Texto fornecido »
━━━━
Os extremos de concentração total e difusão infinita são, naturalmente, tipos puros. Embora sejam úteis para fins analíticos, existem poucos ou nenhum “elitista” que acredita que o poder está concentrado nas mãos de uma única pessoa ou mesmo de alguns indivíduos; da mesma forma, há poucos ou nenhum “pluralista” que afirma que o poder está infinitamente difundido por toda a sociedade. Pode-se, como foi feito na Figura 4, dividir o espectro ao meio e rotular os de um lado de “elitistas” e os de outro de “pluralistas”. Esta é uma maneira conveniente de lidar com as diferenças e não há nada de errado com este procedimento desde que se perceba que a diferença real é uma questão de grau; que uma posição se confunde com outra e qualquer linha de demarcação é arbitrária. Tudo o que se pode dizer é que aqueles que são chamados de “elitistas” acreditam que o poder é relativamente mais concentrado do que aqueles rotulados de “pluralistas”.

Quando visto sob essa ótica, fica claro que, em sua versão mais extrema, o elitismo é compatível com a noção de uma pequena e invisível elite conspiratória, escondida atrás de portas fechadas, ocupada puxando as cordinhas, subornando políticos e manipulando as principais instituições da sociedade. Mas nada tão sinistro é necessário e nem os elitistas em geral nem Rothbard em particular concordam com tal posição. Em vez disso, a validade do elitismo depende da presença de duas coisas:

(a) um conjunto de instituições sociais que opera regularmente em benefício de um grupo relativamente pequeno, ou seja, o grupo se beneficia; e

(b) este grupo é o principal responsável por estabelecer e/ou preservar essas instituições sociais, ou seja, o grupo domina.
━━━━
Material fornecido »
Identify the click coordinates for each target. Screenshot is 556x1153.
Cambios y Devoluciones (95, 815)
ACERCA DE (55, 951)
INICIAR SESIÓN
━━━━
Ações a realizar »
**a)** Segundo o texto sobre elitismo e pluralismo, como é qualquer linha de demarcação entre as duas posições?
**b)** Reproduza fielmente o trecho do texto sobre elitismo e pluralismo que vai de "(a) um conjunto" a "o grupo domina.".
**c)** Retome o texto sobre elitismo e pluralismo a partir do ponto em que ele termina.
A listagem constitui um material à parte, independente do texto sobre elitismo e pluralismo.

As respostas »
**a)** Qualquer linha de demarcação é arbitrária.

**b)**
(a) um conjunto de instituições sociais que opera regularmente em benefício de um grupo relativamente pequeno, ou seja, o grupo se beneficia; e

(b) este grupo é o principal responsável por estabelecer e/ou preservar essas instituições sociais, ou seja, o grupo domina.

**c)**
Deve-se apontar que nenhuma dessas proposições requer (1) que a elite seja onipotente ou onisciente; (2) que a elite sempre vença; (3) que a elite seja um grupo completamente coeso; (4) que a elite seja completamente indiferente às necessidades e demandas dos outros grupos da sociedade; (5) que a presença de uma elite governante signifique que os outros grupos da sociedade ficam em situação pior em qualquer sentido absoluto; (6) ou que não haja mobilidade entre governantes e governados. Isso ocorre porque, deve-se ressaltar novamente, a diferença entre elitismo e pluralismo é de grau, não de espécie. Por exemplo, o grau de “capacidade de resposta” ou “mobilidade ascendente” exigido de uma determinada teoria dependeria do ponto em que a teoria se colocaria no espectro. Quanto mais próxima uma teoria estiver do polo de “difusão infinita”, maior será o grau de responsividade exigido dela. Da mesma forma, coisas como “onipotência de elite” ou a completa ausência de mobilidade intergrupal são exigidas apenas daquelas teorias extremistas que se enquadram ou se aproximam do polo da “concentração total”. Quanto mais se afasta desse polo, mais mobilidade permite uma teoria. Dissipada esta névoa, a análise de castas pode agora ser avaliada.

“Em todas as sociedades, desde as sociedades que são muito escassamente desenvolvidas… até as sociedades mais avançadas e poderosas”, escreveu o sociólogo político italiano Gaetano Mosca,

     aparecem duas classes de pessoas, uma classe que governa e uma classe que é governada. A primeira classe, sempre a menos numerosa, desempenha todas as funções políticas, monopoliza o poder e goza das vantagens que o poder traz, enquanto a segunda, a classe mais numerosa, é dirigida e controlada pela primeira.[66]

Esta é uma declaração sucinta da posição elitista. Ela é congruente com as evidências?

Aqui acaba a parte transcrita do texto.